Some medical conditions such as obesity are more likely to evoke other health problems. A recent study suggests that obese and overweight children are more likely to get psoriasis.
However, minor children, who suffer from psoriasis, an inflammatory skin condition, are sensitive to high blood cholesterol levels, regardless of their body weight.
And this study only supports other evidence to establish a link between heart disease and psoriasis.
The exact relationship between the two conditions is not clear, but slow, gently increasing inflammation may serve as a common factor.
Psoriasis is characterized by the development of thick, silvery parts that cause itching on the scalp, elbows and knees.
“Our findings could change the way we used to treat psoriasis in young people,” said Dr. Corinne Koebnick, scientist from Southern California’s Department of Research & Evaluation.
The researcher says that the children with psoriasis should be monitored for potential cardiovascular risks, especially if they are overweight.

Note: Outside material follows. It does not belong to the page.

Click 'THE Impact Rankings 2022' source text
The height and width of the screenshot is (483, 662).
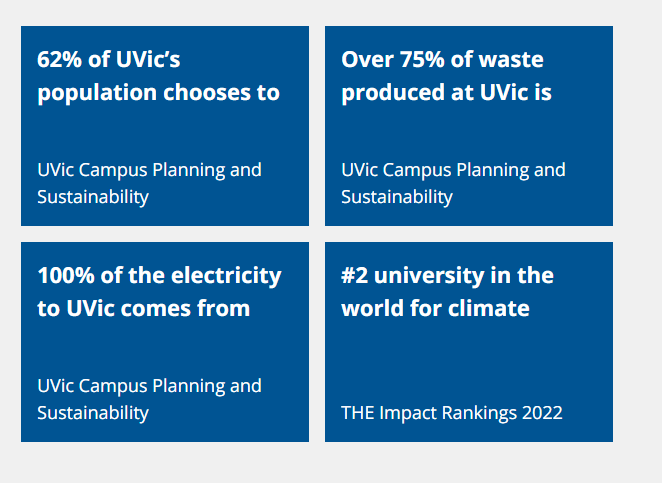(x=451, y=412)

“Adults with psoriasis have a higher risk of cardiovascular diseases, diabetes, and stroke and have higher mortality rates, which means that these conditions obviously shorten their life,” continues the researcher, as quoted by Life mojo.
The study was conducted on 710 949 children and it proved that obese children have a 40 percent greater risk of developing psoriasis compared to children of normal weight. Moreover, extremely obese children are nearly 80 percent more likely to get psoriasis.
For teenagers affected with psoriasis, blood cholesterol levels and liver enzymes were 4-16 percent higher compared to those without psoriasis.
Experts believe that psoriasis in children should be a marker to indicate cardiovascular problems.